#### TASK BRIEF
Copy the following entries exactly as they appear.

==========

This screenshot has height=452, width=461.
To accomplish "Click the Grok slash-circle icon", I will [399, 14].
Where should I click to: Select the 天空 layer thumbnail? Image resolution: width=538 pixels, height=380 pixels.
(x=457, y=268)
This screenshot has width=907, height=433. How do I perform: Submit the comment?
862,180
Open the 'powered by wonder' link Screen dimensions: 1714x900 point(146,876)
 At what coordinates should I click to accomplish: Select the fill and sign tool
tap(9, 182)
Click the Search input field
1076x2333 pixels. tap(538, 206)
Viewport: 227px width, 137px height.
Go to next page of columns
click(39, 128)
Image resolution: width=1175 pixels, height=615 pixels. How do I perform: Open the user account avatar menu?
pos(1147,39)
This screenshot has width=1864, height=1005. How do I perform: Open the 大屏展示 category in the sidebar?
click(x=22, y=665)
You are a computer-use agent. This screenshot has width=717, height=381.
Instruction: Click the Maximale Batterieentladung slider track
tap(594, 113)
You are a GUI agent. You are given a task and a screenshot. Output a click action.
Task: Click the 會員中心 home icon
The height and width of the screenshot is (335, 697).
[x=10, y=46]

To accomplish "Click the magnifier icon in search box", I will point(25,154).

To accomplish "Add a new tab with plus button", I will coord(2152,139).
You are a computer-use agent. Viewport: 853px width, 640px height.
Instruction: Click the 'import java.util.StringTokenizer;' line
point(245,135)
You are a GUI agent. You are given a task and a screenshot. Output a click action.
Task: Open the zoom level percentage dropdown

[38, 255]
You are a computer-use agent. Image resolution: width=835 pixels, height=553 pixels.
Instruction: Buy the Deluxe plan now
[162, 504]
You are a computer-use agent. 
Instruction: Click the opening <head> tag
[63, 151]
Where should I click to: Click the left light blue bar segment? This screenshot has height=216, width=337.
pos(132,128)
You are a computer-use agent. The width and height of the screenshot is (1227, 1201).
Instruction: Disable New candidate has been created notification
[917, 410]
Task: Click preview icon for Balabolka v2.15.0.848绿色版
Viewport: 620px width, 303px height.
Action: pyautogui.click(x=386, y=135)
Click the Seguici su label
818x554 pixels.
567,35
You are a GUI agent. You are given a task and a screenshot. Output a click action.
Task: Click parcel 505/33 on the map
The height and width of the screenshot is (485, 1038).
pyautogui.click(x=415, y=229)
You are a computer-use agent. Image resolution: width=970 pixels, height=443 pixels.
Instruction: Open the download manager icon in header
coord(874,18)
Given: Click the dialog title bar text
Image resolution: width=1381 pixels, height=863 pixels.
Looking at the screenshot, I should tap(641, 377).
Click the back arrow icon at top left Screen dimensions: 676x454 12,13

==========

#### FINISHED TASK
This screenshot has height=452, width=461.
To accomplish "Click the Grok slash-circle icon", I will [399, 14].
Where should I click to: Select the 天空 layer thumbnail? Image resolution: width=538 pixels, height=380 pixels.
(x=457, y=268)
This screenshot has width=907, height=433. How do I perform: Submit the comment?
862,180
Open the 'powered by wonder' link Screen dimensions: 1714x900 point(146,876)
 At what coordinates should I click to accomplish: Select the fill and sign tool
tap(9, 182)
Click the Search input field
1076x2333 pixels. tap(538, 206)
Viewport: 227px width, 137px height.
Go to next page of columns
click(39, 128)
Image resolution: width=1175 pixels, height=615 pixels. How do I perform: Open the user account avatar menu?
pos(1147,39)
This screenshot has width=1864, height=1005. How do I perform: Open the 大屏展示 category in the sidebar?
click(x=22, y=665)
You are a computer-use agent. This screenshot has width=717, height=381.
Instruction: Click the Maximale Batterieentladung slider track
tap(594, 113)
You are a GUI agent. You are given a task and a screenshot. Output a click action.
Task: Click the 會員中心 home icon
The height and width of the screenshot is (335, 697).
[x=10, y=46]

To accomplish "Click the magnifier icon in search box", I will point(25,154).

To accomplish "Add a new tab with plus button", I will coord(2152,139).
You are a computer-use agent. Viewport: 853px width, 640px height.
Instruction: Click the 'import java.util.StringTokenizer;' line
point(245,135)
You are a GUI agent. You are given a task and a screenshot. Output a click action.
Task: Open the zoom level percentage dropdown

[38, 255]
You are a computer-use agent. Image resolution: width=835 pixels, height=553 pixels.
Instruction: Buy the Deluxe plan now
[162, 504]
You are a computer-use agent. 
Instruction: Click the opening <head> tag
[63, 151]
Where should I click to: Click the left light blue bar segment? This screenshot has height=216, width=337.
pos(132,128)
You are a computer-use agent. The width and height of the screenshot is (1227, 1201).
Instruction: Disable New candidate has been created notification
[917, 410]
Task: Click preview icon for Balabolka v2.15.0.848绿色版
Viewport: 620px width, 303px height.
Action: pyautogui.click(x=386, y=135)
Click the Seguici su label
818x554 pixels.
567,35
You are a GUI agent. You are given a task and a screenshot. Output a click action.
Task: Click parcel 505/33 on the map
The height and width of the screenshot is (485, 1038).
pyautogui.click(x=415, y=229)
You are a computer-use agent. Image resolution: width=970 pixels, height=443 pixels.
Instruction: Open the download manager icon in header
coord(874,18)
Given: Click the dialog title bar text
Image resolution: width=1381 pixels, height=863 pixels.
Looking at the screenshot, I should tap(641, 377).
Click the back arrow icon at top left Screen dimensions: 676x454 12,13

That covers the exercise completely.